What City Observatory did this week

1. What Oregon’s “single family zoning ban” signals for housing policy. Just before adjourning, the 2019 Oregon Legislature adopted the nation’s first statewide ban on exclusive, single family zoning. The legislation effectively re-legalizes duplex, triplex and fourplex housing in urban neighborhoods that have been restricted to one-family homes. While HB 2001 makes Oregon a national leader, it also builds on a long-established pattern of state law imposing responsibility on local governments to allow and encourage a wide range of housing types.  The real insight from the Oregon experience is that state governments need to take decisive actions to assert an over-riding interest in assuring housing availablity.  Legalizing a wider range of housing in single family zoned areas is just a first step in that direction.

Fourplexes like these in Portland are now legal again in Oregon cities.

2.  Happy Birthday, America!  And thanks for all the contributions of our immigrants. On the Fourth of July we celebrate not only the nation’s birthday, but spend a few minutes reflecting on how America’s historic open door to immigrants from around the world has made our nation stronger and more prosperous–and will continue to do so, if we hold true to our values.

I lift my lamp beside a golden door. Welcome!

Must read

1. At his blog Parking Minute, Tony Jordan explores the Federal Reserve Bank of Minneapolis planned 800-space parking garage. Remarkably, for an institution full of economists, it’s far from clear that any economic principles or thinking have gone into the project. For one thing, the Minneapolis Fed has been extremely vague on how much the garage will cost, and how it will be paid for. Real economists would insist that the users of the garage (colloquially referred to as a parking “ramp” in Minnesotan), would pay the full costs of its construction and operation. Question of the day:  Will the Federal Reserve apply the same market principles to its own operations that it prescribes for others and the economy as a whole?  Or are they really asphalt socialists?

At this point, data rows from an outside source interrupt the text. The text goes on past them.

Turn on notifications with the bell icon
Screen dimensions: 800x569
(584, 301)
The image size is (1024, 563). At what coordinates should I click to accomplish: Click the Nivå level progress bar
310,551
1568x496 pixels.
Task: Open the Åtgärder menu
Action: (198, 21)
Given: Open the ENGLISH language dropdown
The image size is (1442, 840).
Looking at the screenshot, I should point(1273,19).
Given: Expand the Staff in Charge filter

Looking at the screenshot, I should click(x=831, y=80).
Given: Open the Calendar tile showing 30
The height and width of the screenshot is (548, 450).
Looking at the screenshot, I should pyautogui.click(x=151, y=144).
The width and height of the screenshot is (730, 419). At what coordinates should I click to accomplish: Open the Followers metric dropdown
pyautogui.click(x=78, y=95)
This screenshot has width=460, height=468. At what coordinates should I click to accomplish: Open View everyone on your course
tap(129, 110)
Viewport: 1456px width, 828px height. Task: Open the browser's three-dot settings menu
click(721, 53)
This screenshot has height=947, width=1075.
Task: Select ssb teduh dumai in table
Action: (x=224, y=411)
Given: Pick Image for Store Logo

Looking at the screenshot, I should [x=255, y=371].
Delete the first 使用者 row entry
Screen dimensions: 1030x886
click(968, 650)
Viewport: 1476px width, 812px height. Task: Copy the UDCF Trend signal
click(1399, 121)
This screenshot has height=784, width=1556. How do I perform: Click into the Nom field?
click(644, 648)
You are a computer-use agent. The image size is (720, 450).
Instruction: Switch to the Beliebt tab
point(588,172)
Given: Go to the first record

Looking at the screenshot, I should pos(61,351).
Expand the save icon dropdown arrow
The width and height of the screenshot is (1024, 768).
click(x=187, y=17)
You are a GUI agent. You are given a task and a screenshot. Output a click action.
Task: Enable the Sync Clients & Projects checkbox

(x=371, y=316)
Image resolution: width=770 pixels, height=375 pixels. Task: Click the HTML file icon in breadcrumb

2. Building a case for transit without ever mentioning the inconvenient necessity of addressing climate change. Richard Florida and Stephen Pedigo have an interesting new report–Stuck in Traffic–telling Miami that if it wants a strong and vibrant economy, it really needs to invest in transit.  Florida and Pedigo make a solid case that talented workers view dense, interesting, integrated transit served cities as desirable locations to live and work, and that failing to provide more transit will likely handicap South Florida’s economy. That’s a fair point, and borne out by our own research, but it’s striking that their argument about the importance of transit to Miami’s future goes out of its way, it seems, to avoid mentioning climate change. There’s no mention of climate change, global warming; or carbon; the report is more concerned about rising traffic levels, and has nothing to say about rising sea levels, which seeds an odd omission in a state already experiencing regular flooding.  Their report contains one instance of the word “climate”–on page 4, lamenting the unwillingness of Floridians to walk, despite the region’s sunny climate.  The only mention of pollution is a repetition of the shopworn and disproven claim that idling traffic is a major source of air pollution. In addition to transit, we think that the smart, young workers Miami needs to attract will also care about whether their city has any kind of realistic plan for responding to climate change. This report seems to suggest that’s a taboo topic in the Sunshine State.

Another reason to think harder about transit?

3. Lessons in urban agriculture from New York: Fuggedabout it. One of the most heart-warmingly trivialized notions of how we might cope with urban food insecurity and the supposed high environmental cost of moving food is urban agriculture: growing food in cities. While a handful of projects have shown it is technically possible to grow food in cities, a new analysis of New York’s experience shows that its vastly more costly than conventional production and has few if any environmental benefits. And urban farming almost always overlooks that urban land would be better used for housing–increasing urban density reduces vehicle miles of travel. That’s not to say that urban farming can’t meet demand for small amounts of perishable or unique goods, or be a productive use for small plots of land; it’s just not a scalable solution for farming or food consumption.

In the News

1. City Observatory’s analysis showing that pedestrian death rates in the US are now 75 percent higher than in Europe was highlighted in Real Clear Policy.

2. City Lab’s Laura Bliss has a review of the policy battle behind Oregon’s HB 2001, re-legalizing missing middle housing, and quotes City Observatory’s Joe Cortright.